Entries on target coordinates
•••
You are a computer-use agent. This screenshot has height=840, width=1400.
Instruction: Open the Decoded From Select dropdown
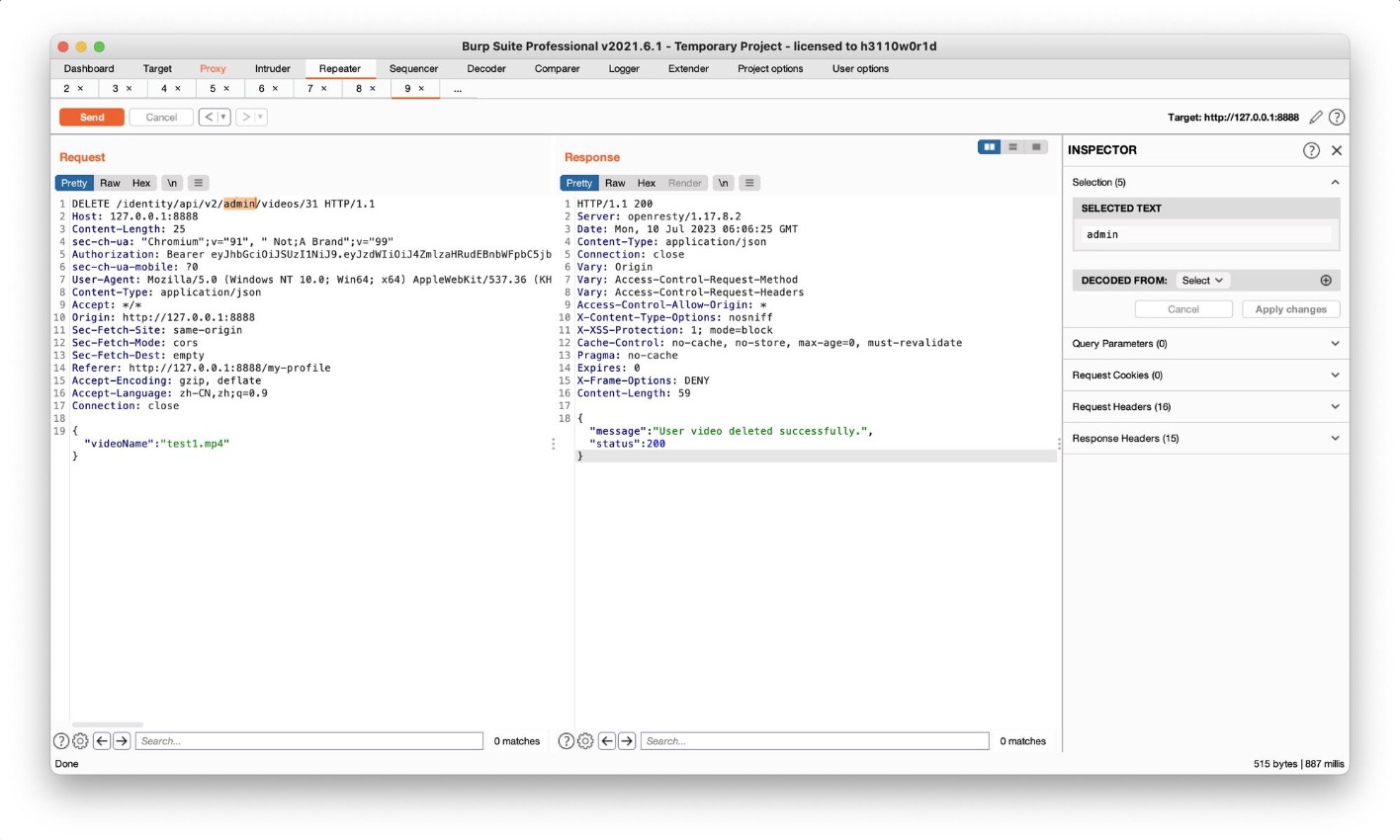coord(1202,281)
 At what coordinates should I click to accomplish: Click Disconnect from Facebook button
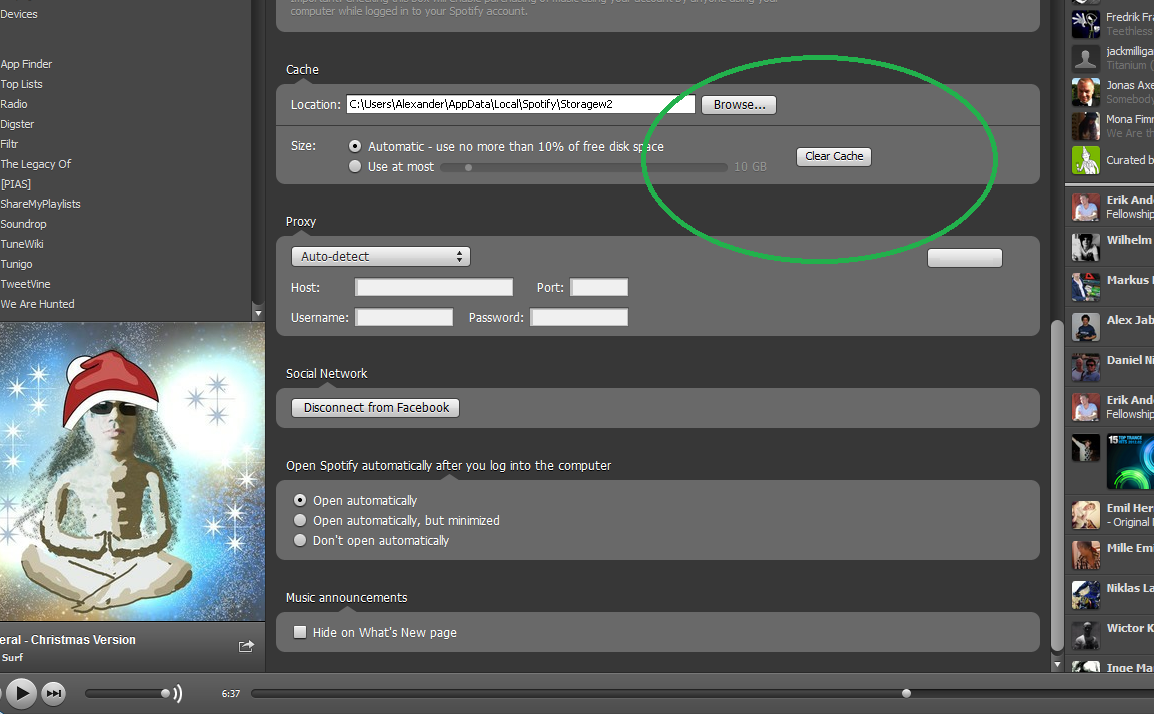376,408
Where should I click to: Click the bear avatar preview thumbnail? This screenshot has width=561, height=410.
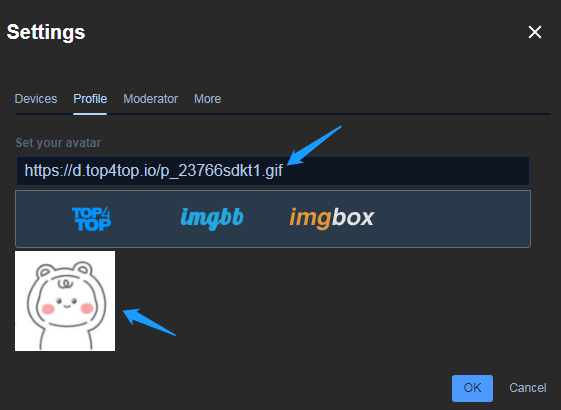[x=65, y=301]
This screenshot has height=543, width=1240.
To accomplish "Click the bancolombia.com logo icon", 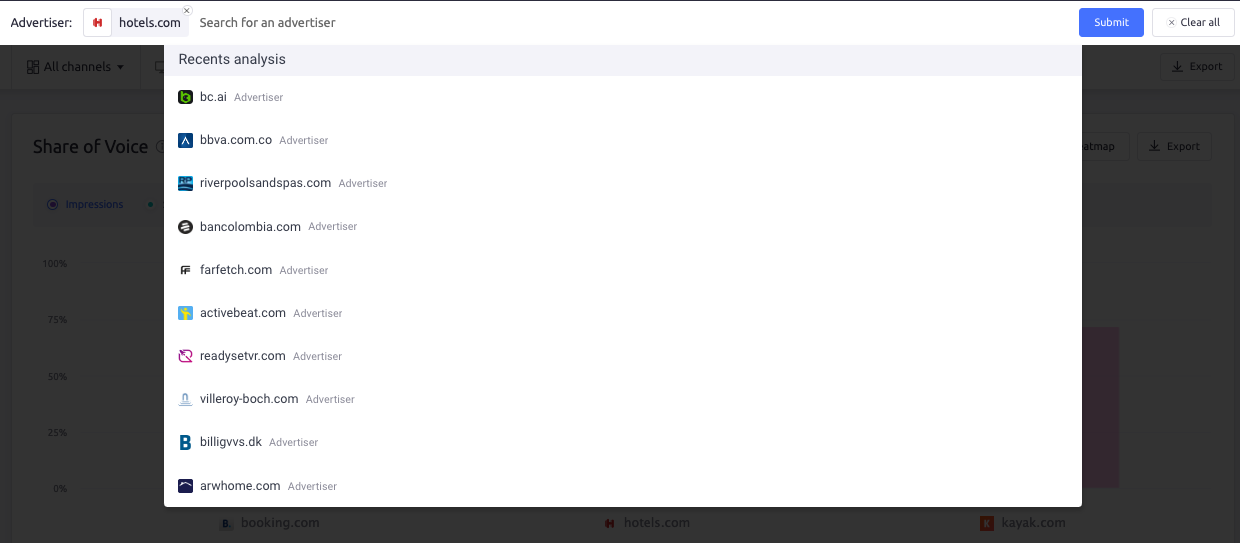I will pyautogui.click(x=185, y=227).
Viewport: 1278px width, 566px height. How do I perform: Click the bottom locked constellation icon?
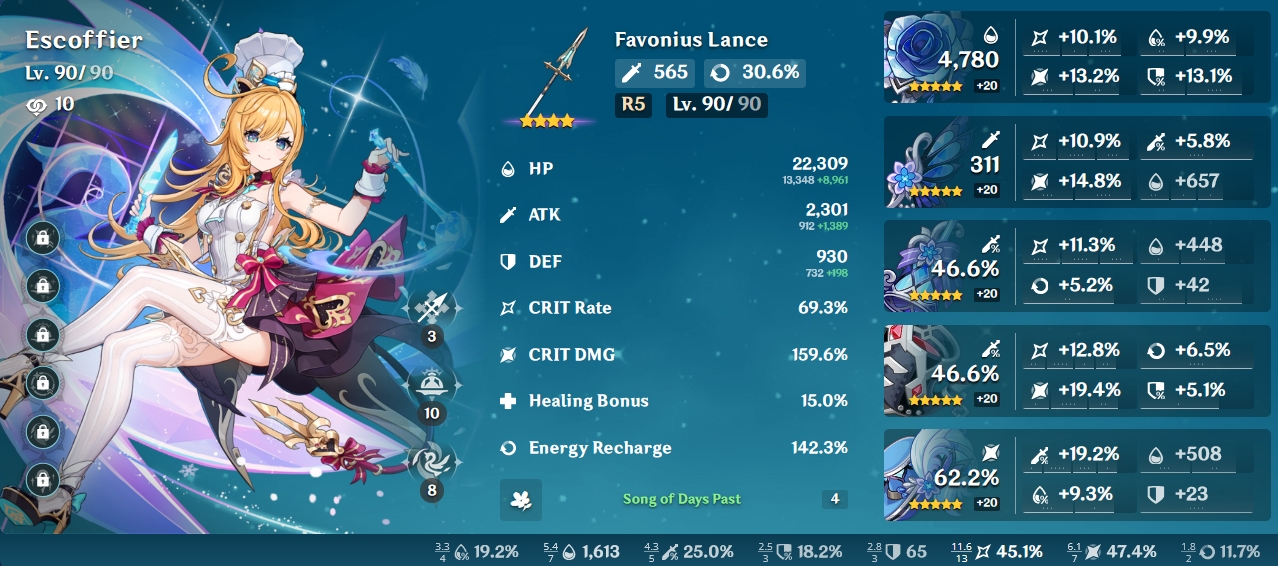(42, 480)
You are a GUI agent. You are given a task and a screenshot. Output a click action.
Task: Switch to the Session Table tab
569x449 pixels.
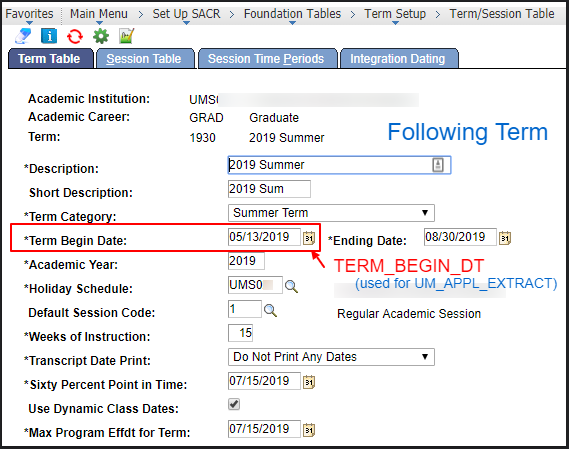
•••
__GIVEN EXERCISE__: Repeat the items word for word, from the line that contains "Viewport: 1278px width, 566px" through the end of the items, and omit the pictures from your answer.

__ANSWER FOR THE TASK__:
Viewport: 1278px width, 566px height. How do I perform: Click the bottom locked constellation icon?
(42, 480)
You are a GUI agent. You are given a task and a screenshot. Output a click action.
Task: Switch to the Session Table tab
569x449 pixels.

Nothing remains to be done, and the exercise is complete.